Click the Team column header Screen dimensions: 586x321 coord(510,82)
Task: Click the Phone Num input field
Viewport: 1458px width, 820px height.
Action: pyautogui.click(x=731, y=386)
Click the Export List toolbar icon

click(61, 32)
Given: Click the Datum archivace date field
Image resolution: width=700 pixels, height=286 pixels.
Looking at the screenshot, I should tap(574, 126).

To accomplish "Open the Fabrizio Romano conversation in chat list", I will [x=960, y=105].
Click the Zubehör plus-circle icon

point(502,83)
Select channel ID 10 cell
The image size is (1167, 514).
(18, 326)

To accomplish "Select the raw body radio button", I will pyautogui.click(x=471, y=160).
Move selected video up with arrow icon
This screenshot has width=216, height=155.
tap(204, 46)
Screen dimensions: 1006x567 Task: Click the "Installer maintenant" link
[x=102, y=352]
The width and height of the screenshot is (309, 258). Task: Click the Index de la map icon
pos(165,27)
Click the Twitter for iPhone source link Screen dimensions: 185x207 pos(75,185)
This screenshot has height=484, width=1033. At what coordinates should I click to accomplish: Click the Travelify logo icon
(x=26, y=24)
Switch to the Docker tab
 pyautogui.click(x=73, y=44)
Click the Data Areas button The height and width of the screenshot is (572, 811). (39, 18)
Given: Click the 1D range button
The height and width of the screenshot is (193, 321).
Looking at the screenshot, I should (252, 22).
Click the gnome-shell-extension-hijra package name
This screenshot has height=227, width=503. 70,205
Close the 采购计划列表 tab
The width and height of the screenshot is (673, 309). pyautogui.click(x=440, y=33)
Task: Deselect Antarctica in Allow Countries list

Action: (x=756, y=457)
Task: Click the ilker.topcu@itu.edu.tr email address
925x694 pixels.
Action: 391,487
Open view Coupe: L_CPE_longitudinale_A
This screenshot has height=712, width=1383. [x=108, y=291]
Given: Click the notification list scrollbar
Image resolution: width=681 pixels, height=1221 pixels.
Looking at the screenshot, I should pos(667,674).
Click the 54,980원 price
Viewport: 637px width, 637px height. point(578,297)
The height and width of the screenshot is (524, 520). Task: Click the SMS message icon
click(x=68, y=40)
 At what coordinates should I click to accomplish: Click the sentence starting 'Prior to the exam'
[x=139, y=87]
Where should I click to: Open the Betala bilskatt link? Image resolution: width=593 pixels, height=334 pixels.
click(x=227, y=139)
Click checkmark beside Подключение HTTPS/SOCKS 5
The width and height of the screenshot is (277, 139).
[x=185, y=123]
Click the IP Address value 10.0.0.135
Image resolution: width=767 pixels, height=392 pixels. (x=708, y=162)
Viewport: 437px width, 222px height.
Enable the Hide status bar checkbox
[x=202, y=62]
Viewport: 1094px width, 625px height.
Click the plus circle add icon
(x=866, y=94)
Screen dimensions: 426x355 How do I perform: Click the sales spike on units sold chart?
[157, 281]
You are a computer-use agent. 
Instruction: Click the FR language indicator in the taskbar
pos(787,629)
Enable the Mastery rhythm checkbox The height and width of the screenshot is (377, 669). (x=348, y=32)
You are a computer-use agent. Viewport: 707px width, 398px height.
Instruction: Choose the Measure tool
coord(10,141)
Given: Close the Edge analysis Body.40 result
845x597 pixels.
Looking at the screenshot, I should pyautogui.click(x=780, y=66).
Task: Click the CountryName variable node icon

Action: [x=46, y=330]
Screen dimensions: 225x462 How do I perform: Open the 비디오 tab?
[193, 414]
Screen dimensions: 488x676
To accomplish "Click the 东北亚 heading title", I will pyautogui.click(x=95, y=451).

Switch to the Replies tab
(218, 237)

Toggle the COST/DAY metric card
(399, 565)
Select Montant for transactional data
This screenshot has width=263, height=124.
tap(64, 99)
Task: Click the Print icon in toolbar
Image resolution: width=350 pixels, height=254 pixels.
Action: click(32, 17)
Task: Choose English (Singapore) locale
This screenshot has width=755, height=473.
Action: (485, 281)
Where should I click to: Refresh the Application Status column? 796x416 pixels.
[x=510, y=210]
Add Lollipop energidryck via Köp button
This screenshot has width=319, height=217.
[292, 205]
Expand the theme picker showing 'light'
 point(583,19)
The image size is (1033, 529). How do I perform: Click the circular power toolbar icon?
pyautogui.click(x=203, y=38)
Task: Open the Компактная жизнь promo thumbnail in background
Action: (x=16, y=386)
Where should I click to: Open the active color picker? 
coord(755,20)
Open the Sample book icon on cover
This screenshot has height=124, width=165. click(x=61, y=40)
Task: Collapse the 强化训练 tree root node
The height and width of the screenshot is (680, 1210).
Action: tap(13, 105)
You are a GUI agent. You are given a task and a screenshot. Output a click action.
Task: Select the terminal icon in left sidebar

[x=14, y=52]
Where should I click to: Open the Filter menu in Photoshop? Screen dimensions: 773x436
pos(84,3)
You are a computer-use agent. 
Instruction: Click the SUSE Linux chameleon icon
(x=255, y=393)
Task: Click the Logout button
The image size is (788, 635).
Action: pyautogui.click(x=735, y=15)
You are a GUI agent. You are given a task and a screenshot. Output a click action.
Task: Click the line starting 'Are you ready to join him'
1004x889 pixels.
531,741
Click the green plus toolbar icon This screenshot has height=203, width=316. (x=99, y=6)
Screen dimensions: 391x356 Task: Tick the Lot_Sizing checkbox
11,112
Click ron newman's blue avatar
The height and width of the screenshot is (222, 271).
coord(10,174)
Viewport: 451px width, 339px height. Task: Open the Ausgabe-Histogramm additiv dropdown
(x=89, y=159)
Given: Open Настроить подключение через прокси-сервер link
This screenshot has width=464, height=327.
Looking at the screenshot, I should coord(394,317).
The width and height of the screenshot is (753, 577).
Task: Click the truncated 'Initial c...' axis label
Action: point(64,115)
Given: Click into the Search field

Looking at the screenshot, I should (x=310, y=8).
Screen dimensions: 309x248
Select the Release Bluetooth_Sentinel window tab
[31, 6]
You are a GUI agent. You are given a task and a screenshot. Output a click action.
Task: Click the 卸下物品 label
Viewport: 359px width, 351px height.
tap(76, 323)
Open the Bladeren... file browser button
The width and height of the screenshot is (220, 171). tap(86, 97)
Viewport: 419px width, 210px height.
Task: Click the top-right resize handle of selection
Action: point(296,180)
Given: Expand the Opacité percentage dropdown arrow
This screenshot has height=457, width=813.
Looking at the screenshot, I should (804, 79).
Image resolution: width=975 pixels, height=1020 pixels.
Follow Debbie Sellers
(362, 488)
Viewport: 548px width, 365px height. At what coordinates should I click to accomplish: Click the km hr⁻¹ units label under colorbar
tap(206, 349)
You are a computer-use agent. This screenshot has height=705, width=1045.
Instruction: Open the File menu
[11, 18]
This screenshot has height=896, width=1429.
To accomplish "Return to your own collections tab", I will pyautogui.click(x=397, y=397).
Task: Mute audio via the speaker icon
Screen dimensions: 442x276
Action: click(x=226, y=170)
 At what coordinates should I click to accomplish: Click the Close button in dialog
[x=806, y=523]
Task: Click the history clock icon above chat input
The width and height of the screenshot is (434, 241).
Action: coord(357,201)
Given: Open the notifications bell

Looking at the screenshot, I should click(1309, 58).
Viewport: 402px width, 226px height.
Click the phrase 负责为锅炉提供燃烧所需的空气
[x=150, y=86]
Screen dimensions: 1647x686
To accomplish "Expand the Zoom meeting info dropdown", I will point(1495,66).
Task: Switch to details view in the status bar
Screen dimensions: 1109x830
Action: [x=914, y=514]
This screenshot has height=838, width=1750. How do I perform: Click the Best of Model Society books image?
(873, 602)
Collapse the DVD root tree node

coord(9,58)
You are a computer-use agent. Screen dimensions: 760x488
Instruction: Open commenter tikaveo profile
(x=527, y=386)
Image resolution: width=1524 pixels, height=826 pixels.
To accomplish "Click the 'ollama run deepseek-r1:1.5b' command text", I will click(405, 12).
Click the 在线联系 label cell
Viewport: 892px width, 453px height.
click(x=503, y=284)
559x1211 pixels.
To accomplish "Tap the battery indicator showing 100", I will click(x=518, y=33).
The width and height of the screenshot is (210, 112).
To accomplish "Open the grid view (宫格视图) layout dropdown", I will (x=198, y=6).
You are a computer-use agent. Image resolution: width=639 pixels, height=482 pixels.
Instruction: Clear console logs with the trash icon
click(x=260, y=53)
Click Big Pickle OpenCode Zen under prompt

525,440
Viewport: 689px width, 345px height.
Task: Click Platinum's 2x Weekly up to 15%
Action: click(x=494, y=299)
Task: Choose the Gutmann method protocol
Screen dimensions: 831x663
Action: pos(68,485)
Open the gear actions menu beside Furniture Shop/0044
◇ ◇ ◇ ◇ ◇
Filter the entries down to the lines that include the string "input".

Task: Click the Phone Num input field
Task: Click the history clock icon above chat input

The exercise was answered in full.